Install
openclaw skills install local-llm-routerLocal LLM model router for Llama, Qwen, DeepSeek, Phi, Mistral, and Gemma across multiple devices. Self-hosted local LLM inference routing on macOS, Linux, and Windows. Local LLM 7-signal scoring engine picks the optimal machine for every local LLM request. OpenAI-compatible local LLM API with context protection, VRAM-aware fallback, and auto-retry. 本地LLM路由 inference router | LLM local enrutador de inferencia. Use when the user wants to optimize local LLM routing, reduce local LLM latency, or load balance local LLM across machines.
openclaw skills install local-llm-routerYou are managing a local LLM inference router that distributes local LLM requests across multiple Ollama instances using a 7-signal local LLM scoring engine.
You have multiple machines with GPUs but your local LLM inference scripts only talk to one. Switching local LLM models between machines means editing configs and restarting. There's no way to compare local LLM latency across nodes, no automatic local LLM failover, and no visibility into which machine handles which local LLM requests.
This local LLM router sits in front of your Ollama instances and picks the optimal device for every local LLM request — based on what local LLM models are hot in memory, how much headroom each machine has, how deep the local LLM queues are, and historical local LLM latency data. Drop-in compatible with the OpenAI SDK and Ollama API.
pip install ollama-herd # install the local LLM router
herd # launch the local LLM router (scores and routes)
herd-node # launch a local LLM node agent on each device
Package: ollama-herd | Repo: github.com/geeks-accelerator/ollama-herd
The local LLM router runs at http://localhost:11435 by default.

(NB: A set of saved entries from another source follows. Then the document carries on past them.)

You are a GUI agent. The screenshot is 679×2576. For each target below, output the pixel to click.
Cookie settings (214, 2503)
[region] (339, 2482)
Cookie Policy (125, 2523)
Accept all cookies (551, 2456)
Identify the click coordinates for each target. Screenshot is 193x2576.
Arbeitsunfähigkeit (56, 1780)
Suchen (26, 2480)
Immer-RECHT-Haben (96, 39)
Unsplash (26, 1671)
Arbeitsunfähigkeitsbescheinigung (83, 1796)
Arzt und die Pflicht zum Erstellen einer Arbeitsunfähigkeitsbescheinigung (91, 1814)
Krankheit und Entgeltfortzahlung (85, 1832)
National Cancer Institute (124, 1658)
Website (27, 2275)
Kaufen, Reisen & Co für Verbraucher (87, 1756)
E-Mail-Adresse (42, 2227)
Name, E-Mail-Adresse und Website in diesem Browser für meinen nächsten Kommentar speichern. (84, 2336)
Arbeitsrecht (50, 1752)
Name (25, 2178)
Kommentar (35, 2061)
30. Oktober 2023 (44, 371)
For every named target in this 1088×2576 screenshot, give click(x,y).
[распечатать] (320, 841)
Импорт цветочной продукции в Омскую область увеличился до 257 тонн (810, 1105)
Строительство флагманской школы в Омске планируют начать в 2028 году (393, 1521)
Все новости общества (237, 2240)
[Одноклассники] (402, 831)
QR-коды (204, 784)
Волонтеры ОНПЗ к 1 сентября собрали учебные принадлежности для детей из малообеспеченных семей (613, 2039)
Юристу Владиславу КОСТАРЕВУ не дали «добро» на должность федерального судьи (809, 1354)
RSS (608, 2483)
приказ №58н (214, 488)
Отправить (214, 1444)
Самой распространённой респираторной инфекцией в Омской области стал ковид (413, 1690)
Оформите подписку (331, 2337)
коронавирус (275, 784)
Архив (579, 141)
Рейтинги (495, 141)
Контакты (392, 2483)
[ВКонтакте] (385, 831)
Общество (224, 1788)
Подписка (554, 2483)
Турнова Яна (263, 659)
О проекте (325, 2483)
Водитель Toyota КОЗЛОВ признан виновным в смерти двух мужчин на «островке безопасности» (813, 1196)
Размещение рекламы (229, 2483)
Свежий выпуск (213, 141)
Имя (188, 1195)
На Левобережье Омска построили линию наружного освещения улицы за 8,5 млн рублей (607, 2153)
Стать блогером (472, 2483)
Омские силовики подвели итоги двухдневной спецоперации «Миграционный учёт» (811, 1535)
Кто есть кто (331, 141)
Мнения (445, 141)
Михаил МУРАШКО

Point any OpenAI-compatible client at http://localhost:11435/v1 for local LLM inference.
# local_llm_client — connect to the local LLM router
from openai import OpenAI
local_llm_client = OpenAI(base_url="http://localhost:11435/v1", api_key="not-needed")
local_llm_response = local_llm_client.chat.completions.create(
model="llama3.3:70b", # local LLM model
messages=[{"role": "user", "content": "Hello from local LLM"}],
stream=True,
)
Every local LLM request is scored across 7 signals:
When clients send num_ctx in local LLM requests, the local LLM router intercepts it to prevent Ollama from reloading models unnecessarily:
num_ctx <= loaded context: stripped (local LLM model already supports it)num_ctx > loaded context: auto-upgrades to a larger loaded local LLM model with sufficient contextFLEET_CONTEXT_PROTECTION (strip/warn/passthrough)# local_llm_fleet_status — all local LLM nodes and queues
curl -s http://localhost:11435/fleet/status | python3 -m json.tool
# local_llm_model_list — every local LLM model on every node
curl -s http://localhost:11435/api/tags | python3 -m json.tool
# local_llm_hot_models — local LLM models in GPU memory
curl -s http://localhost:11435/api/ps | python3 -m json.tool
curl -s http://localhost:11435/v1/models | python3 -m json.tool
# local_llm_traces — recent local LLM routing decisions
curl -s "http://localhost:11435/dashboard/api/traces?limit=20" | python3 -m json.tool
Returns: local LLM model requested, node selected, score breakdown, latency, tokens, retry/fallback status.
curl -s http://localhost:11435/dashboard/api/models | python3 -m json.tool
curl -s http://localhost:11435/dashboard/api/usage | python3 -m json.tool
curl -s http://localhost:11435/dashboard/api/health | python3 -m json.tool
curl -s http://localhost:11435/dashboard/api/recommendations | python3 -m json.tool
curl -s http://localhost:11435/dashboard/api/settings | python3 -m json.tool
# Toggle local LLM auto-pull
curl -s -X POST http://localhost:11435/dashboard/api/settings \
-H "Content-Type: application/json" \
-d '{"auto_pull": false}'
# local_llm_model_inventory — per-node local LLM model details
curl -s http://localhost:11435/dashboard/api/model-management | python3 -m json.tool
# Pull a local LLM model onto a specific node
curl -s -X POST http://localhost:11435/dashboard/api/pull \
-H "Content-Type: application/json" \
-d '{"model": "llama3.3:70b", "node_id": "mac-studio"}'
# Delete a local LLM model from a specific node
curl -s -X POST http://localhost:11435/dashboard/api/delete \
-H "Content-Type: application/json" \
-d '{"model": "old-model:7b", "node_id": "mac-studio"}'
curl -s http://localhost:11435/dashboard/api/apps | python3 -m json.tool
Web dashboard at http://localhost:11435/dashboard with eight tabs: Local LLM Fleet Overview, Trends, Local LLM Model Insights, Apps, Benchmarks, Local LLM Health, Recommendations, Settings.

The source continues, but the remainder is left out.